A coalition of anti-violence advocates who work with immigrant survivors of family and intimate partner violence, there human trafficking, sexual assault, and survivors of homophobic and transphobic violence in New York welcomed legislation introduced today by New York City Council Speaker Christine Quinn and City Council members Melissa Mark-Viverito and Daniel Dromm that would limit the application of the federal Se Communities Program in New York City, but emphasized that more needs to be done to protect survivors of violence from deportation resulting from collaboration between local law enforcement and federal immigration authorities. The City’s proposal to refuse to honor ICE holds— requests to turn over a detainee to immigration detention—in select cases is an important step in acknowledging that there is no place for ICE in our criminal justice system.

Legitimacy Of Se Communities Program Weakened

Last week was a rough one for Se Communities, a controversial federal deportation program that critics charge is counterproductive and unconstitutional. The most significant developments came from California, where the program has essentially lost support at the city and state levels. The S-Comm program is run by the Department of Homeland Security’s Immigration and Customs Enforcement (ICE), which uses fingerprints taken when someone is arrested to automatically check the person’s immigration status. If immigration officials have any concerns, they ask local law enforcement to hold that person for an additional 48 hours to give an immigration agent time to pick up the arrestee. However, critics of the program charge that it casts too broad a net, scooping up non-criminals, lawful immigrants, even victims of crime. California Attorney General Kamala Harris attempted to clear up longstanding confusion about the program last Tuesday when she issued a directive informing…
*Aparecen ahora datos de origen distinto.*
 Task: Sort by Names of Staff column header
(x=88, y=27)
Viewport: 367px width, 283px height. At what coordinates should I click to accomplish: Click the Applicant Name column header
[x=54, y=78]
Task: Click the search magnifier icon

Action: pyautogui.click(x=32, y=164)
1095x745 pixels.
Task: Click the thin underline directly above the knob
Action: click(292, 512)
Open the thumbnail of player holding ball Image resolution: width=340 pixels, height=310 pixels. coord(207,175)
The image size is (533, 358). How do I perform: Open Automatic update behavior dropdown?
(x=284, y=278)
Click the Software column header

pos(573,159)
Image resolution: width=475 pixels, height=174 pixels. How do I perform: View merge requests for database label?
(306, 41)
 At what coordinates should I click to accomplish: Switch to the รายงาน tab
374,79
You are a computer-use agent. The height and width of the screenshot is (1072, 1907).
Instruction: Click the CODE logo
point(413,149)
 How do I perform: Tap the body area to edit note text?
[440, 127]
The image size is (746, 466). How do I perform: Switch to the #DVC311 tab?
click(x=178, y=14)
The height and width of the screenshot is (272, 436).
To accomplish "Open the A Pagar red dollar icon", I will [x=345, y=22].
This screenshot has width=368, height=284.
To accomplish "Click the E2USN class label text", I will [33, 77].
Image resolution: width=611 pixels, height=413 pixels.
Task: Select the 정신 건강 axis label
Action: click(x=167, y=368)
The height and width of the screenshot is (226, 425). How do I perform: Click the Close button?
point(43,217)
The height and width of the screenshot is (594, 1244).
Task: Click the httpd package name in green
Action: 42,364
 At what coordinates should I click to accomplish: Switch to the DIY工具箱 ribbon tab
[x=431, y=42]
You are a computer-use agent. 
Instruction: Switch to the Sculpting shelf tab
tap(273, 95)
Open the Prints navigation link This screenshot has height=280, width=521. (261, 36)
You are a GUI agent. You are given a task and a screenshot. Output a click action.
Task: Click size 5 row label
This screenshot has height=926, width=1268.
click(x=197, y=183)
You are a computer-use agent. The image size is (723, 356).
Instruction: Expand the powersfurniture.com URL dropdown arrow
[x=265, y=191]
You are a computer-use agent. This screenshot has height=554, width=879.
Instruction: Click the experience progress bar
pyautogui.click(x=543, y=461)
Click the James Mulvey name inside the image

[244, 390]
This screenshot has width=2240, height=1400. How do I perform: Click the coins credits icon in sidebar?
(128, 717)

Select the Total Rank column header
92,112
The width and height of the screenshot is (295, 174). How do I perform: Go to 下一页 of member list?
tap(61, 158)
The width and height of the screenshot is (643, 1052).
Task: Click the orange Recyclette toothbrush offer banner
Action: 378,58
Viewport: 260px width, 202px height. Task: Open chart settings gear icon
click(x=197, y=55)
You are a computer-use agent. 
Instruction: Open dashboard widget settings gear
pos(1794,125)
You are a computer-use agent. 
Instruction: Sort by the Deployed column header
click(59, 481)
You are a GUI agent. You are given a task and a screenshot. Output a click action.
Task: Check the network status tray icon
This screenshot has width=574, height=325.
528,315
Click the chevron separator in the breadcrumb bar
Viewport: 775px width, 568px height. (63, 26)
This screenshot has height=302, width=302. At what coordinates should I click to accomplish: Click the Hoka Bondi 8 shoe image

New York City Council to Consider 2 Bills Limiting Deportations

Two bills that members of the New York City Council plan to propose on Thursday would place further limits on the city’s cooperation with federal authorities seeking to detain and deport immigrants. The bills come in response to Se Communities, a federal immigration-enforcement plan that has been criticized by immigrants’ advocates, order civil liberties lawyers and elected officials in the state and across the country. If they pass, the laws will reaffirm the city’s reputation as one of the most immigrant-friendly municipalities in the nation, though the bill also risks provoking a confrontation with the Obama administration. “What we don’t want is New York City’s agencies having to participate in deporting people who present no risk and in fact may be adding a great deal to the City of New York,” Christine C. Quinn, the City Council speaker and lead sponsor on one of the bills, said in an interview Wednesday.